EPO ("Power Chords Legato"); SUS9 ("Sus9 Chords")-trd ("Minor Triads"); trAd ("Major Triads"); dtrd ("Diatonic Triads"; -145 ("1-4-5-7 Minor Chords"); 1457 ("1-4-5-7 Major Chords"); dI ("Diminished Chords"); AUG ("Augmented Triads"); PO ("Power Chords Normal"); POtG ("Power Chords Toggle"); InPO ("Inverted Power Chords"); d_LO ("Drop D −12"); drOP ("Drop D Legato"); -6CH ("Minor 6th Chords"); 6CHd ("Major 6th Chords"); -FL7 ("Minor 7 Chords"); FLt7 ("Dominant 7 Chords"); dI7C ("Diatonic 7th Chords (Major)"); SUS4 ("Sus 4 Chords").

===Articulation or other functions===
Notable presets in this group are CLIP ("Live Clip Launching), which is set up to launch sound clips in Ableton Live; and A__b ("2 Voices"), which enables one 12 Step to control two different synth voices (or two different synth modules) on two different MIDI channels.

bEnD ("Tilt Pitch Bend"); LGtO ("Legato"); tOGL ("Toggle"); PrES ("Pressure Volume"); CLIP ("Live Clip Launching); POLY ("Polyphonic") AFtr ("Poly Aftertouch"); A__b ("2 Voices"); CrOS ("Voice XFade"); PAn ("Key Number Panning"); dSEt ("Drum Set").

==Reception==

Kev Choice and Albert Mathias, the reviewers from Keyboard Mag, call the 12 Step a "...welcome alternative to heavy, cumbersome foot controllers" that are hard to program. The reviewers state that the manual and software editor program are "...well written and clear". They state that playing some basslines on the small keys, such as "...walking bass lines, for example, might make one wish for shoes with bigger heels or pointier tips", and they suggest sitting down to play the instrument. The reviewers state that the 12 Step is easy to use with Propellerhead, Reason and Ableton Live. They say that in addition to its usefulness for pianists and other instrumentalists, it has potential for use by "...deejays, emcees, or anyone on stage responsible for triggering samples or generating tones".

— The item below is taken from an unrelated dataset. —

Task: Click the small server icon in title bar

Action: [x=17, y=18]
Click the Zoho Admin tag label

Alex Maiolo from Tape Op had a positive review of the 12 Step, which noted that "most [foot controllers] are expensive and bulky", making them infeasible for the typical musician who only needs occasional foot-triggered notes. He calls it a "...quick, cheap, easy, reliable, portable bass pedal solution" . He noted that given that bands in the mid-2010s are touring with smaller numbers of personnel, yet still trying to recreate their studio recording sounds in live shows, the 12 Step could solve this problem, as it can be used as a "clip launcher for hardware and software samplers".

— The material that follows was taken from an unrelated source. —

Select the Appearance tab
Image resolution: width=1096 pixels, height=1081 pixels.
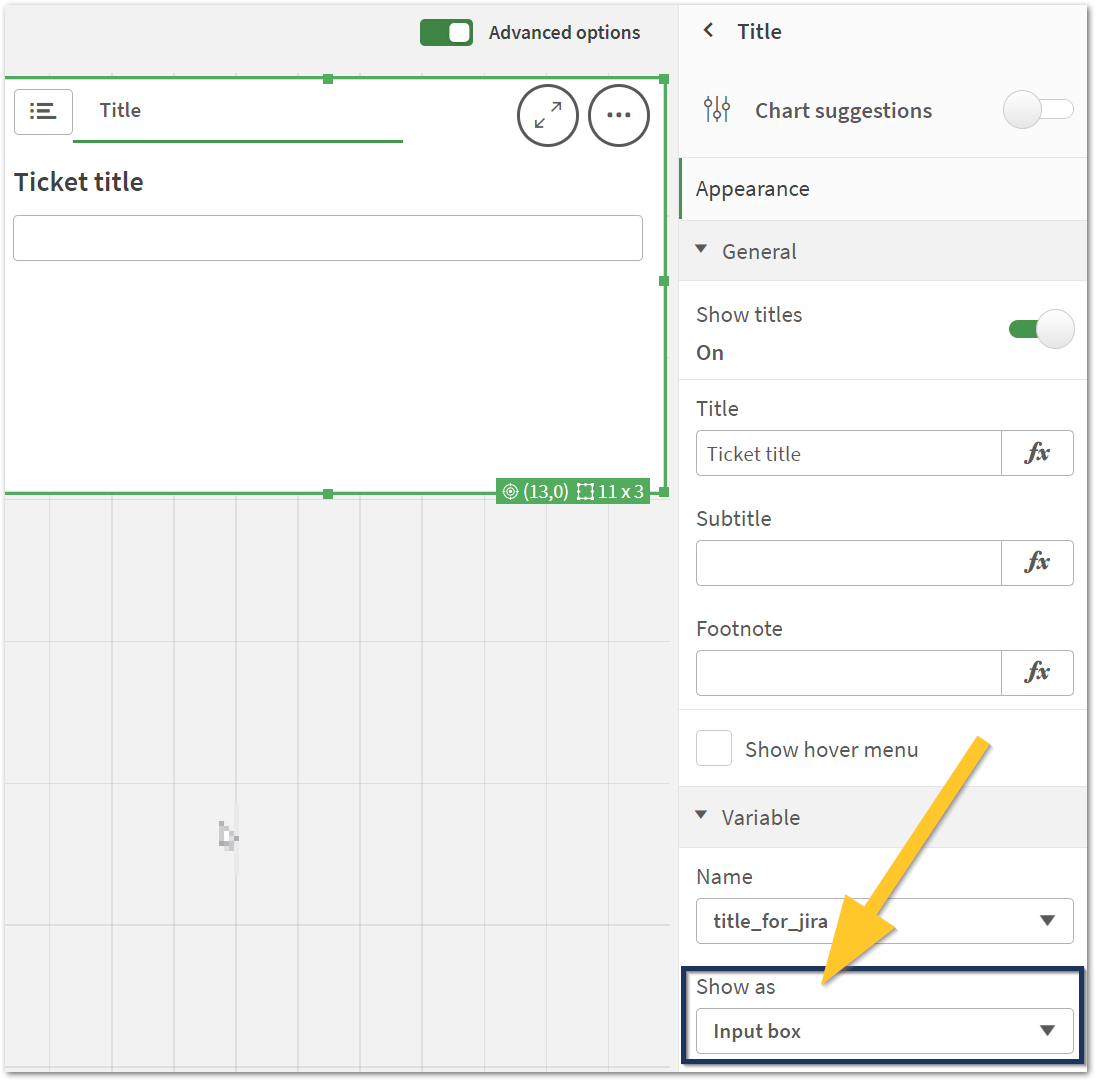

Juan Alderete and Nick Reinhart from Pedals and Effects were pleased that Keith McMillen is making a variety of lightweight music gear for travelling musicians and they positively note the 12 Step's "bullet proof" and durable construction. They note that since "...most bands these days seem to be either two or three musicians, the 12 Step is a great way to step up your band's sound" by adding "Moog bass, or control samples via my feet", so a band can "sound like [they] do on the record" in live shows.

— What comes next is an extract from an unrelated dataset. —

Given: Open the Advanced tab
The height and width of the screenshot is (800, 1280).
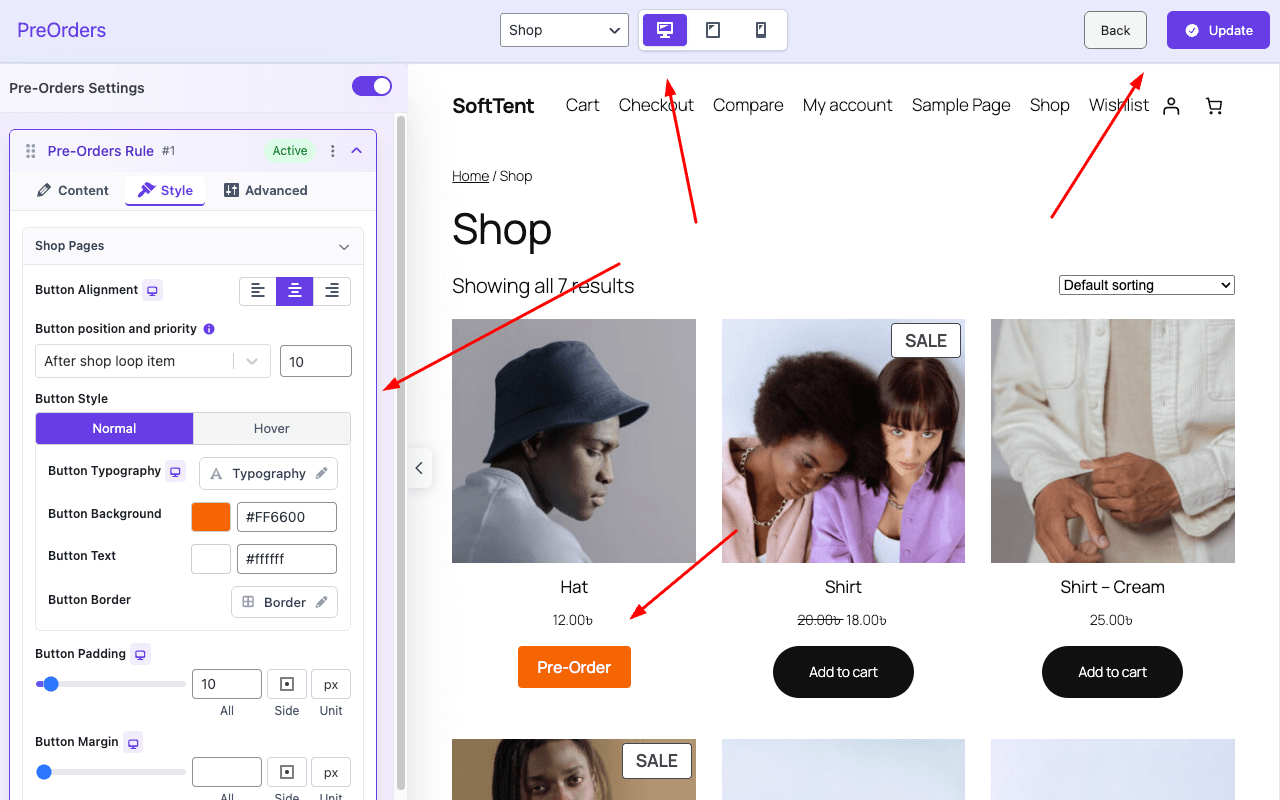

Reviewer Nick Batt demonstrated and commented on the 12 Step in a 2012 video review for SonicState. Batt praised the 12 Step, saying "a lot of thought has gone into it", and he stated that as of 2012, no other MIDI foot controller offered the same level of sophisticated control options (apart from the McMillen SoftStep). Batt states that he found pressing the small keys hard while wearing shoes, but he acknowledged that there are Hammond organists who have made videos of themselves playing rapid organ basslines on the 12 Step. He said the strong point of the unit is its "potential for customizable control" of computer music applications such as Ableton, such as triggering clips or "scenes", particularly for solo performers or one man bands.

In Sam Mallery's review for B&H Photo, he calls Keith McMillen Instruments "...among the most innovative and forward-thinking manufacturers in the pro audio industry today" and says that it is "no surprise that the 12 Step is so intelligently designed and easy to use". He praises the "...illuminated and expressive keys" and states that musicians and DJs will find the 12 Step useful for shows.